• [Exercise brief]:
Retype the lines from the line with "You are a computer-use agent. The width" to the line with "click(102, 124)", keeping both of those lines and every line between them unchanged.

--- start Data in this exercise ---

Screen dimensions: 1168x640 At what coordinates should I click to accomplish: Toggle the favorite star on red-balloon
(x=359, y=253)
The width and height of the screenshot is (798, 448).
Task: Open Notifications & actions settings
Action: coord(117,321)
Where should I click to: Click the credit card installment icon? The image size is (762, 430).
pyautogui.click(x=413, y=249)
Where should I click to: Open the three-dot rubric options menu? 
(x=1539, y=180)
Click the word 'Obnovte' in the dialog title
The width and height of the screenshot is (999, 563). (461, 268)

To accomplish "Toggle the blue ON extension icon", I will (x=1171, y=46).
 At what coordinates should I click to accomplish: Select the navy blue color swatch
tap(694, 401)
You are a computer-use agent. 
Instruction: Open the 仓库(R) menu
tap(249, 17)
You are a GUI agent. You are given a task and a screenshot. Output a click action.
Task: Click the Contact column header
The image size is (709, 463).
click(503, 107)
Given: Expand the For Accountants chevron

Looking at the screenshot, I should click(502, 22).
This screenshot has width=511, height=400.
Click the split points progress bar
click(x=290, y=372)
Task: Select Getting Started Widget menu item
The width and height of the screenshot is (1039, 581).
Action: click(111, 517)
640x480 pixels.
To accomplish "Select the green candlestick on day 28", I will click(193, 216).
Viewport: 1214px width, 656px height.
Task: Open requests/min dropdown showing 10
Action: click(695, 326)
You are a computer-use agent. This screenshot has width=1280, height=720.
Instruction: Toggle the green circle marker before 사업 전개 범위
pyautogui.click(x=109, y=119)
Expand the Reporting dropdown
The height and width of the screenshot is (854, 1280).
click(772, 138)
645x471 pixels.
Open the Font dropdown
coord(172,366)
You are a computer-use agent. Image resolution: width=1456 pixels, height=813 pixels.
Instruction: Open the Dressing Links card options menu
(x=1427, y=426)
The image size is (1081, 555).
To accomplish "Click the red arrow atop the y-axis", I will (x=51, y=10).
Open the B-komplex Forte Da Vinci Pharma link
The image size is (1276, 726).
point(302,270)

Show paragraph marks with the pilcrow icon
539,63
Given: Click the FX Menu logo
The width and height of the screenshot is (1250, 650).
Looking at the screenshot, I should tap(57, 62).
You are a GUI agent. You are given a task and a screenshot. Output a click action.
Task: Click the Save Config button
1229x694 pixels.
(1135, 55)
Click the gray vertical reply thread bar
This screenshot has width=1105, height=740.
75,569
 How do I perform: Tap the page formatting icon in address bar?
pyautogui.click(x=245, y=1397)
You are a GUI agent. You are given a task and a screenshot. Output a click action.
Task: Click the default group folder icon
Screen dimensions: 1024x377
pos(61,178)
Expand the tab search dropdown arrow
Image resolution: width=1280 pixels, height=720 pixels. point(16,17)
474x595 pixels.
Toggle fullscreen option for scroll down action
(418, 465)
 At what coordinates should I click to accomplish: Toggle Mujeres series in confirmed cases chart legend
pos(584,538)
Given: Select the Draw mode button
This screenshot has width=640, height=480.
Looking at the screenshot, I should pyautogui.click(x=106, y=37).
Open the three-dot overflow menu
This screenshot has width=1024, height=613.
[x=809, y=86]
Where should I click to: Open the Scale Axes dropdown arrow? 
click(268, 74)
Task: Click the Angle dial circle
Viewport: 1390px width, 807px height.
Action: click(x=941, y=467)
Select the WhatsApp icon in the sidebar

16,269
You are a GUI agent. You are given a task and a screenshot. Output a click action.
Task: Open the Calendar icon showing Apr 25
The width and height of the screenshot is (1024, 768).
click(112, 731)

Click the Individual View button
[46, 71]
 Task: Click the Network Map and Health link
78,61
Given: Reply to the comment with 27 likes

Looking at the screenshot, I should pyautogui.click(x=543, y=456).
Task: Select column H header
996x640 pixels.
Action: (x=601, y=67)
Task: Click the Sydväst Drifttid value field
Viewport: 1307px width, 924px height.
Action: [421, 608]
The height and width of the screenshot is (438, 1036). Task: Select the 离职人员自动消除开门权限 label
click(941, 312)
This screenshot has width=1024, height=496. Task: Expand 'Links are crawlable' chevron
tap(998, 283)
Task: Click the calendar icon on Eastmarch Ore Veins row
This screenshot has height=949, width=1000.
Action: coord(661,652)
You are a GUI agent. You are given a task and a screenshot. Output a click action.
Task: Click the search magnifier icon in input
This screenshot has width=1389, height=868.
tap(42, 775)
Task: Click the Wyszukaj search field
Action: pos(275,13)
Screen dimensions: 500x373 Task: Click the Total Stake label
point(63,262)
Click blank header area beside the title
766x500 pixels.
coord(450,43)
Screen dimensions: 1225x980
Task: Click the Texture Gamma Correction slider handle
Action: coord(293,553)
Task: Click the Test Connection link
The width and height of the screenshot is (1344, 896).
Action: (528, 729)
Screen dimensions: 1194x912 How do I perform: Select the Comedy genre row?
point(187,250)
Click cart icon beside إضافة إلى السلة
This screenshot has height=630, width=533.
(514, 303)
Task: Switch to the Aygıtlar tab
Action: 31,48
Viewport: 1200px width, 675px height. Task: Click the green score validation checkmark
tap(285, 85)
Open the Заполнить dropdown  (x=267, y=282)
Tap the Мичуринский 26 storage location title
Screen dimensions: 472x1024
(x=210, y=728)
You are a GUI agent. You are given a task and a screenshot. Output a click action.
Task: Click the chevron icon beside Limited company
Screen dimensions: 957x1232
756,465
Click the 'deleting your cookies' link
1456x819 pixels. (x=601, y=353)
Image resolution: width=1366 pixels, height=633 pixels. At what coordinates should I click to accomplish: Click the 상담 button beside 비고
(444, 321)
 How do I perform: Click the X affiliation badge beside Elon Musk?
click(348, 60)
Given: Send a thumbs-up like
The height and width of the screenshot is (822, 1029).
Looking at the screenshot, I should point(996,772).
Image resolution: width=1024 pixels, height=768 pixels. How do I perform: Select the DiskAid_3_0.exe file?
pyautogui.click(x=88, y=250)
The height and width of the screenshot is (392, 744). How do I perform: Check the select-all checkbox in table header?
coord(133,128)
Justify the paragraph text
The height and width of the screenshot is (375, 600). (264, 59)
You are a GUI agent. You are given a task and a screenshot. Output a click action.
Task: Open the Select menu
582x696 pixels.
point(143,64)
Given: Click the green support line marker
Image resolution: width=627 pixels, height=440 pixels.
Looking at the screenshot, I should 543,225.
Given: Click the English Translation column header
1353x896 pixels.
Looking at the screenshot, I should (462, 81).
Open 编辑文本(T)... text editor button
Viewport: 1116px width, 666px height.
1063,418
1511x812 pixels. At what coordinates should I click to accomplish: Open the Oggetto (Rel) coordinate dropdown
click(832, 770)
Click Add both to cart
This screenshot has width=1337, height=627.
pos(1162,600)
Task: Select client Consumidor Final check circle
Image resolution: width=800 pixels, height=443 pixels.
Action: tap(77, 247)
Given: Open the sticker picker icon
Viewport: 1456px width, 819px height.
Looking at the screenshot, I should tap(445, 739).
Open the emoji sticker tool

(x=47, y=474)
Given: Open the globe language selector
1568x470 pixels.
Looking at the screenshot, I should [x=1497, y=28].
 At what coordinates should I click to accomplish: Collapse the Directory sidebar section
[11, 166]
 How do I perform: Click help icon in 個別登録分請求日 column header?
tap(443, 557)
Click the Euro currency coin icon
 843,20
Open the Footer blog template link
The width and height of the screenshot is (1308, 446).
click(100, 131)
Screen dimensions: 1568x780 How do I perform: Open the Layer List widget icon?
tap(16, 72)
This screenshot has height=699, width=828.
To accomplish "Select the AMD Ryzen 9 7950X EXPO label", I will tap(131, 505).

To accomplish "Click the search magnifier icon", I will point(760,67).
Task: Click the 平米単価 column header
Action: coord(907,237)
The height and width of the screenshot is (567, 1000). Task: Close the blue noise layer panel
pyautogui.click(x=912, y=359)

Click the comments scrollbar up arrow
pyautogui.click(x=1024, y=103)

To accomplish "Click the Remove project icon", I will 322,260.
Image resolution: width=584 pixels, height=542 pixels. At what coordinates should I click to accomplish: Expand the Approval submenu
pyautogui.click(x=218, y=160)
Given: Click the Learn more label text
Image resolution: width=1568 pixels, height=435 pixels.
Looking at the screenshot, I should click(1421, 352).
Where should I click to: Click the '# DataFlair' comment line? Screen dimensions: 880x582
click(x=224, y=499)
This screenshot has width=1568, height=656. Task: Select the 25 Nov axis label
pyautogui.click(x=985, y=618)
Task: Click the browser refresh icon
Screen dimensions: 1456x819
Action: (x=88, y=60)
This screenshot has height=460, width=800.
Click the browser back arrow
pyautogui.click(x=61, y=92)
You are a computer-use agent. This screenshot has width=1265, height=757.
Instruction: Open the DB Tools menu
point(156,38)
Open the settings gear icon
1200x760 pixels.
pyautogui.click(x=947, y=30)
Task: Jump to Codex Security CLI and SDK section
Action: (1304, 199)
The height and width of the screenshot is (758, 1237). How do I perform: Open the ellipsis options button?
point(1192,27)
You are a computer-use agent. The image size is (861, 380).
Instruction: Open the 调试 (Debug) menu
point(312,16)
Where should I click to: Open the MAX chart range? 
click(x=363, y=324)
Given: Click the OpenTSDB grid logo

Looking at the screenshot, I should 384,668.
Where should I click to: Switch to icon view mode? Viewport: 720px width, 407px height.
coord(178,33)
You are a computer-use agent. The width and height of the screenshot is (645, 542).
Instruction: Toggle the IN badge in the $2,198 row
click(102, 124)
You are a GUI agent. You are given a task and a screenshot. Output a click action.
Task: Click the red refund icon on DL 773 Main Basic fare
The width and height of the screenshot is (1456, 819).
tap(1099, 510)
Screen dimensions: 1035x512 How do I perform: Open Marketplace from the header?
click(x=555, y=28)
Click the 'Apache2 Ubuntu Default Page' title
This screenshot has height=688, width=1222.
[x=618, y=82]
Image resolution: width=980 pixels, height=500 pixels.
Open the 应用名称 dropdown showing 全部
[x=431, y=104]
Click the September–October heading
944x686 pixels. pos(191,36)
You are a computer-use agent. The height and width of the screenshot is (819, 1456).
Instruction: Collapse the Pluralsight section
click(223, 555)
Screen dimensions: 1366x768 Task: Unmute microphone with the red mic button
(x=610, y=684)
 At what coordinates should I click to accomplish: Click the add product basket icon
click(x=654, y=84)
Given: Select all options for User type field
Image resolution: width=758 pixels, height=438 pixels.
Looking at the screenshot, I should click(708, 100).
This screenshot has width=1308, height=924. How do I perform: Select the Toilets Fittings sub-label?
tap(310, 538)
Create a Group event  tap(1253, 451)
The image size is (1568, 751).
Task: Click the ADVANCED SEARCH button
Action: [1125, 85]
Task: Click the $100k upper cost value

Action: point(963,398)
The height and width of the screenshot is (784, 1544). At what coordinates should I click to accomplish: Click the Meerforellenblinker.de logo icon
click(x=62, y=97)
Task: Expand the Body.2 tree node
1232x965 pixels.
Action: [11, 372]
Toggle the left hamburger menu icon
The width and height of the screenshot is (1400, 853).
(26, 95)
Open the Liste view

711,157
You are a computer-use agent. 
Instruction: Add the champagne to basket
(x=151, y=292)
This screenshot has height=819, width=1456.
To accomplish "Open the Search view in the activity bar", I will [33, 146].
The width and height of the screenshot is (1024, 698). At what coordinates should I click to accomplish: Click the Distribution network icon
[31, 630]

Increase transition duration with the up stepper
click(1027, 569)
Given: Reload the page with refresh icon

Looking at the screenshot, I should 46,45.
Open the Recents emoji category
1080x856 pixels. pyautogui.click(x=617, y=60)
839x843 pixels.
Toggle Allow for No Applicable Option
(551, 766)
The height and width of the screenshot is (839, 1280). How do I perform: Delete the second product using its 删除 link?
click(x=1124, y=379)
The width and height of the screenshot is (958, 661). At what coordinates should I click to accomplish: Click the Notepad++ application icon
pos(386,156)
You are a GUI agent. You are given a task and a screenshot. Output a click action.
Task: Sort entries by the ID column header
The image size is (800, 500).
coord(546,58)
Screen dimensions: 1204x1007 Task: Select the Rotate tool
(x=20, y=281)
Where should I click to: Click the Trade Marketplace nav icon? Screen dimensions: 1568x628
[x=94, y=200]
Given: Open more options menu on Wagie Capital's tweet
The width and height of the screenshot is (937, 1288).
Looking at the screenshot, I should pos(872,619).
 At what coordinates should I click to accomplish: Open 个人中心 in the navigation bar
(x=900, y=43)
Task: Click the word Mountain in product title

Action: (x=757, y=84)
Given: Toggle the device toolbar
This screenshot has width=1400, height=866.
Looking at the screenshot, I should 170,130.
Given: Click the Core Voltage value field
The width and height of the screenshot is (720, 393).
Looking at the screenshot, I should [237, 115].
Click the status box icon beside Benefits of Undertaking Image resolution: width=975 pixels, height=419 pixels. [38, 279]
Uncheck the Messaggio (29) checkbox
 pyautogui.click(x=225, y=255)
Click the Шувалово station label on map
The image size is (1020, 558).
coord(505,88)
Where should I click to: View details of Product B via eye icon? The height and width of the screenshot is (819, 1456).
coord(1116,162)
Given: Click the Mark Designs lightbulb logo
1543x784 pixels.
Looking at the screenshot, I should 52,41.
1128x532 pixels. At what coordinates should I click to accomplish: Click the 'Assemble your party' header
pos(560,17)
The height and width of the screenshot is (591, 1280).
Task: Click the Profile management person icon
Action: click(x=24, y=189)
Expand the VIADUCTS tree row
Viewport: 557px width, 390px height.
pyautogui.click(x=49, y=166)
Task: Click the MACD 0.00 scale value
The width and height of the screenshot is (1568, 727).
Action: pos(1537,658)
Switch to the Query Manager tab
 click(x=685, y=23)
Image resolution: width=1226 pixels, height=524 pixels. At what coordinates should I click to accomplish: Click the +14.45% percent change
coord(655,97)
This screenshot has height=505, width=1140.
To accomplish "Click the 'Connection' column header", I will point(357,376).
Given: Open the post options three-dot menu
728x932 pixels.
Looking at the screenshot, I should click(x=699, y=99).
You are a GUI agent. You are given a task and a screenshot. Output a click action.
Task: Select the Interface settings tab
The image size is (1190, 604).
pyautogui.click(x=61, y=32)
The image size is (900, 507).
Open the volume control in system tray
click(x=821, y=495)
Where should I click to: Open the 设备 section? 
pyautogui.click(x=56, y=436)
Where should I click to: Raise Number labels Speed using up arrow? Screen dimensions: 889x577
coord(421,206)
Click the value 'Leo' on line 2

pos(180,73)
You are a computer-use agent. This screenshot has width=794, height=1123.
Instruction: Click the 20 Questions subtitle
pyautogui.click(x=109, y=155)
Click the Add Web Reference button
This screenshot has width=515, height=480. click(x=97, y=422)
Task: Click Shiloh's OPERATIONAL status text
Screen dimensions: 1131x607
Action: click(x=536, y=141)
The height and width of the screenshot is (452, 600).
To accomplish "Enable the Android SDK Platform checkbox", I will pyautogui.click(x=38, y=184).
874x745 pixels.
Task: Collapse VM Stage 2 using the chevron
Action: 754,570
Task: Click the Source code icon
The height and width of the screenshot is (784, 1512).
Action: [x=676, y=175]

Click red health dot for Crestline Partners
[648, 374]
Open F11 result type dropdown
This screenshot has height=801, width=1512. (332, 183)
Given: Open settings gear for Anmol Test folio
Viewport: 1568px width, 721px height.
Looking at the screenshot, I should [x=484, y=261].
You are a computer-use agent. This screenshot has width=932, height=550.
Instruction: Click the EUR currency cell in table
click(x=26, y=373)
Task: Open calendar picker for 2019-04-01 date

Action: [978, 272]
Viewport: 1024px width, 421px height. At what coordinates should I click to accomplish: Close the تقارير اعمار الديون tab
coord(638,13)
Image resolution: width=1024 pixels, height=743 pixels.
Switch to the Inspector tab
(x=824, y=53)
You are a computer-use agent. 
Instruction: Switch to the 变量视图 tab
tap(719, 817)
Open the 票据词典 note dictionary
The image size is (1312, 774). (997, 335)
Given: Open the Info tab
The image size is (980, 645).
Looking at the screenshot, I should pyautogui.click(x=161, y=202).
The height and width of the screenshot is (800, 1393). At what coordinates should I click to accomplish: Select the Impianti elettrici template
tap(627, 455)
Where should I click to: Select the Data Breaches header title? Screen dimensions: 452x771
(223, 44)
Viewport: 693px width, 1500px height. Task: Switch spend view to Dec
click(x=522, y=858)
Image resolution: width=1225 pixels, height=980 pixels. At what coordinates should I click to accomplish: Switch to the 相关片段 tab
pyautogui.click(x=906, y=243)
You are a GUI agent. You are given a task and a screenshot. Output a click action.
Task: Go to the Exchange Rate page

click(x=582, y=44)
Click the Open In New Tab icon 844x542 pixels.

--- end Data in this exercise ---

• [Task output]:
You are a computer-use agent. The width and height of the screenshot is (645, 542).
Instruction: Toggle the IN badge in the $2,198 row
click(102, 124)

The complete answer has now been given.